A Catalyst for Change
In 1965, the Watts Rebellion devastated a community and awakened the nation, bringing longstanding grievances and inequalities into the spotlight. California leaders placed their hopes on an institution of higher education as a catalyst for change, and decided to build a new state college close to the communities impacted by the rebellion.
A transformation was needed. And they got one.
Fifty years later, California State University, Dominguez Hills boasts over 90,000 alumni, with over 65 percent of our alumni living within 25 miles of the campus.
The university changes lives each and every day through the transformative power of education.
Join CSU Dominguez Hills in the celebration and remembrance of an importance piece of Los Angeles community and Los Angeles literary history: the influential Watts Writers Workshop.
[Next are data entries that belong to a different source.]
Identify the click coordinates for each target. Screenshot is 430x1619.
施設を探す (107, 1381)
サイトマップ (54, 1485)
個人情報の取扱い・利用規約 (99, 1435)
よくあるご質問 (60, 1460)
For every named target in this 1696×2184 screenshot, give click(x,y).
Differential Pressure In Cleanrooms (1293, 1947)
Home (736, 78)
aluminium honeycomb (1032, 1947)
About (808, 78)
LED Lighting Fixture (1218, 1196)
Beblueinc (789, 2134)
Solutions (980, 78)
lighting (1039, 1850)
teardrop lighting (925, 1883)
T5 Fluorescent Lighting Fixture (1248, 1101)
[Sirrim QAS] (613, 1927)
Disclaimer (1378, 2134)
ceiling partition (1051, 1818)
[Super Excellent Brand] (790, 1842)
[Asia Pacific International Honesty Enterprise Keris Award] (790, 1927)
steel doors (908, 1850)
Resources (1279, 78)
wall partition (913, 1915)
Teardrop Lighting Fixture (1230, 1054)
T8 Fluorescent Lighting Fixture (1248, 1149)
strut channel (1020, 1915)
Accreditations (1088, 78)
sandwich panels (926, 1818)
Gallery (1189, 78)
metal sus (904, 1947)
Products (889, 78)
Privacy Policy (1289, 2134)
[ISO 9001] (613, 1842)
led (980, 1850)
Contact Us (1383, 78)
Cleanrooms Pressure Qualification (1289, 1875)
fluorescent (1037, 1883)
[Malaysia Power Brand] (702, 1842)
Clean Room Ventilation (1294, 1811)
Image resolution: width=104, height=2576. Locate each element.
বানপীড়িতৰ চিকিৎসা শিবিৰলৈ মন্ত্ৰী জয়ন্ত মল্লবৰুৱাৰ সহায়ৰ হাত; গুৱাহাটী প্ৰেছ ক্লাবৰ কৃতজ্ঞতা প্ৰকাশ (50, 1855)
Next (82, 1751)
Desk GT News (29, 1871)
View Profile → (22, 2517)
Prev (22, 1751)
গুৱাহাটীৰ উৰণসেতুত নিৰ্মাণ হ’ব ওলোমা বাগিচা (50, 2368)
The Watts Writers Workshop was a creative writing group initiated by screenwriter Budd Schulberg in the wake of the devastating August 1965 Watts Riots in South Central Los Angeles (now South Los Angeles). Schulberg later said: “In a small way, I wanted to help…. The only thing I knew was writing, so I decided to start a writers’ workshop.” The group, which functioned from 1965 to 1973, was composed primarily of young African Americans in Watts and the surrounding neighborhoods. Early on, the Workshop included a theatrical component and one of the founders was the actor Yaphet Kotto. The group expanded its facilities and activities over the next several years with funding from the Rockefeller Foundation. Government files later revealed that the Workshop had been the target of covert operations by the FBI. Well-known writers to emerge from the Workshop include Quincy Troupe, Johnie Scott, Eric Priestley, Ojenke, Herbert Simmons, and Wanda Coleman, as well as the poetry group Watts Prophets.